Under Pennsylvania law, unambiguous contracts are interpreted by the court as a matter of law, whereas ambiguous writings are interpreted by the finder of fact. Ins. Adjustment Bureau, Inc. v. Allstate Ins. Co., 588 Pa. 470, 481 (2006). "The court, as a matter of law, determines the existence of an ambiguity . . . ." Hutchison v. Sunbeam Coal Corp., 513 Pa. 192, 201 (1986). A contract is ambiguous if it is "reasonably susceptible of different constructions and capable of being understood in more than one sense." Trizechahn Gateway LLC v. Titus, 601 Pa. 637, 653 (2009) (citation omitted). "When the terms of a contract are clear and unambiguous, the intent of the parties is to be ascertained from the document itself. When, however, an ambiguity exists, parol evidence is admissible to explain or clarify or resolve the ambiguity, irrespective of whether the ambiguity is patent, created by the language of the instrument, or latent, created by extrinsic or collateral circumstances." Ins. Adjustment Bureau, 588 Pa. at 481 (internal citations omitted). The trier of fact resolves conflicting parol evidence relevant to what the parties intended by the ambiguous provision.

Hutchison v. Sunbeam Coal Corp., 513 Pa. 192, 201 (1986).

2. Analysis

The third paragraph of OPG's letter of intent declares that the letter is "solely an expression of intent subject to the execution of a formal contract," but goes on to state that by its issuance, OPG "formally authorizes" Lynchburg to initiate the placement of steel mill orders. (Pl.'s Mot., Ex. 3.) Based on this language, it is unclear whether the parties intended the letter to be binding. The Court concludes that the letter of intent is ambiguous and that parol evidence is admissible to explain the ambiguity.

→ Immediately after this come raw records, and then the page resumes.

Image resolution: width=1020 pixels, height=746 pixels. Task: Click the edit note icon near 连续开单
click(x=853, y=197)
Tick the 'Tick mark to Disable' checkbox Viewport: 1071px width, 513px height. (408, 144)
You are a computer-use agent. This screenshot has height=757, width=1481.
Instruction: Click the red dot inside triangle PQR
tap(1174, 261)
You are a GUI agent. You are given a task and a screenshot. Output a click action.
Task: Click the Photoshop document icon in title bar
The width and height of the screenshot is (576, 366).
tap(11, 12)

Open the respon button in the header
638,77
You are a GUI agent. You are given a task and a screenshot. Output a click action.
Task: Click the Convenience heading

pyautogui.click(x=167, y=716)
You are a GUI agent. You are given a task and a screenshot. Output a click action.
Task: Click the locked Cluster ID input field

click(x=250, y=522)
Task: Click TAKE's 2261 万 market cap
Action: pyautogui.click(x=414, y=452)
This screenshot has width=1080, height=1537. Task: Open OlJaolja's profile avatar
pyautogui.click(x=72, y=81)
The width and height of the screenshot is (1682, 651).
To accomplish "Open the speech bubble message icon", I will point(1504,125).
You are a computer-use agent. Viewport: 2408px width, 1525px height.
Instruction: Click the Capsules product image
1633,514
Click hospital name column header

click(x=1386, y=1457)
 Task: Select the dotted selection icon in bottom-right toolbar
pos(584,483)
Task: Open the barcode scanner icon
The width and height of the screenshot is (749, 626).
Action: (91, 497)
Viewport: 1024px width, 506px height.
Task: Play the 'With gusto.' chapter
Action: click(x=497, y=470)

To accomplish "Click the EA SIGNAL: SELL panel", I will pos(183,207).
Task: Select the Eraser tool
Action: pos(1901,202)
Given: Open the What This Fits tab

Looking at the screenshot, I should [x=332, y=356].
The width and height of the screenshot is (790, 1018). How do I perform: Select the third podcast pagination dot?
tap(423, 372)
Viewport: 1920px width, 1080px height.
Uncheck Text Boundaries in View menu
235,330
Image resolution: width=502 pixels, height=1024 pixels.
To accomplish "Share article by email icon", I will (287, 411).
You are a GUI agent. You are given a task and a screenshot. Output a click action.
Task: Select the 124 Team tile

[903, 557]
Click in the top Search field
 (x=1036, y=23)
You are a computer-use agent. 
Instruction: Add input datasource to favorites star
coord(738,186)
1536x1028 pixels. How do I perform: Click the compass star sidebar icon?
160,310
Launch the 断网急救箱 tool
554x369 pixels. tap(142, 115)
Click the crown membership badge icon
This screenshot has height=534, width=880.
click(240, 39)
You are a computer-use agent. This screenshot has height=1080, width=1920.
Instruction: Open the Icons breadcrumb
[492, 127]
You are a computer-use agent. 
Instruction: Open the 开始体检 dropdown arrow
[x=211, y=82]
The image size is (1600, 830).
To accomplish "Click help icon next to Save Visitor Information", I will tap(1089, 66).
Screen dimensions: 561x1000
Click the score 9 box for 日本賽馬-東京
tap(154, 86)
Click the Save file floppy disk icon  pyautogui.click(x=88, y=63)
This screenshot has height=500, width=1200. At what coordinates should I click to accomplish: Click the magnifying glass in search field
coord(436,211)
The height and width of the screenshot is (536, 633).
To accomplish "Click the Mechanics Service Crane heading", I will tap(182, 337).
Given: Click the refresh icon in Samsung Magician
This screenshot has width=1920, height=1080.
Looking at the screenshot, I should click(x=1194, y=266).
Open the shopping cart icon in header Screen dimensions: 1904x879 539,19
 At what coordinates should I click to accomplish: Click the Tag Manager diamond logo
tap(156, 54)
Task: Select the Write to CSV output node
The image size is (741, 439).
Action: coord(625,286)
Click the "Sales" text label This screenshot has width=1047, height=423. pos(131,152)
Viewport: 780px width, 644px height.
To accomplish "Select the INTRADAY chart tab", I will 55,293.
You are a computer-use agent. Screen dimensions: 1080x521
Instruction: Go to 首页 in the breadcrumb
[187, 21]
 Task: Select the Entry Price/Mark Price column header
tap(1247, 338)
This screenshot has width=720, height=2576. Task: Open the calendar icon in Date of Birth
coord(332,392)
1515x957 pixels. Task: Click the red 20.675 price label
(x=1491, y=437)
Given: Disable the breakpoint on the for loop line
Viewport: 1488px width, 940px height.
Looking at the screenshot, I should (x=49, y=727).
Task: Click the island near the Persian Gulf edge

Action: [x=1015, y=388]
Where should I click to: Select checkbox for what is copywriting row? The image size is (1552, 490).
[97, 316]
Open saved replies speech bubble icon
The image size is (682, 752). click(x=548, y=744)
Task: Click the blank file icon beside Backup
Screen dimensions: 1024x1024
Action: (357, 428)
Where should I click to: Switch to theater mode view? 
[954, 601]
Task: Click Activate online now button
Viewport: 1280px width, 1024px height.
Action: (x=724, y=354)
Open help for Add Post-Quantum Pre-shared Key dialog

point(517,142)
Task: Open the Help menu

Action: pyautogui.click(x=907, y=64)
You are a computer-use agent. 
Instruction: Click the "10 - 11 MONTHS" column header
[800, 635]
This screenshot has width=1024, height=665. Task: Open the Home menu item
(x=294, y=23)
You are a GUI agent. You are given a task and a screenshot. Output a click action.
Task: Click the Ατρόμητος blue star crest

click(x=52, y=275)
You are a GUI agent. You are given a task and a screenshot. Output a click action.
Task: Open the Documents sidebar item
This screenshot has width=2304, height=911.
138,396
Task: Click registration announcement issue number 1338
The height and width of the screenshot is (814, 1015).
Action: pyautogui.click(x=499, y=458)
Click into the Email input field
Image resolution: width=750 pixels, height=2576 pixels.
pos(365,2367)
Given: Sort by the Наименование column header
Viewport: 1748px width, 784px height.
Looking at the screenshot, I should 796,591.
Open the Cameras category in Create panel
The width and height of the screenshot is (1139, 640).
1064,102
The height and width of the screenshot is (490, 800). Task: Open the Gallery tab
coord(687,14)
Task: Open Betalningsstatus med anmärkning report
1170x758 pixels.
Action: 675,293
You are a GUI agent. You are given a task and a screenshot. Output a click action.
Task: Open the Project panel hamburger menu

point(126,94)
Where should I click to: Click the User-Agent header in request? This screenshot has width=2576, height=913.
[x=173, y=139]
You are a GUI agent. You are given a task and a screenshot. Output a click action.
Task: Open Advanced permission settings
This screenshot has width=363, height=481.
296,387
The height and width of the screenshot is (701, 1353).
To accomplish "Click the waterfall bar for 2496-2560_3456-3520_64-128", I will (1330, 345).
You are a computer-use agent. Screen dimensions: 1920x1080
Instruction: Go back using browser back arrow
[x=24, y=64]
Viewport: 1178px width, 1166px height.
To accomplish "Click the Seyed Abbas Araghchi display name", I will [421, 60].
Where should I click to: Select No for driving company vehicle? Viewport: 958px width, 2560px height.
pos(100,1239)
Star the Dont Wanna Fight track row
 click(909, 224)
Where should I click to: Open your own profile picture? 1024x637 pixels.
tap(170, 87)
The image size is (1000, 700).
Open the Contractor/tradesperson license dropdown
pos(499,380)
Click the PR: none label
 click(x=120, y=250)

OPG points to parol evidence that it did not intend the letter of intent to be a binding contract and that the letter does not constitute a complete, enforceable agreement because the obtainment of financing for the Project was a condition precedent to payment. The evidence on this point is conflicting. Auerbach testified that he would not have signed the Proposed Contract unless financing had been obtained for the Project, and that before issuing the letter of intent to Lynchburg, he had engaged in discussions with Lynchburg's Paul Hudnall about financing as a precondition to payment. (Auerbach Dep. at 46:1-11, 95:2-7.) Thereafter, at the same deposition, Auerbach testified that he did not recall discussing with Lynchburg that payment for the steel was contingent upon financing, and that he did not "even remember having discussions with Paul Hudnall." (Id. at 113:12-15.) In light of this conflicting evidence, the questions of whether the letter of intent was binding and whether financing was a precondition to payment are properly left to the determination of the jury.

V. CONCLUSION

For the reasons stated above, plaintiff's motion for partial summary judgment is denied. An appropriate order follows.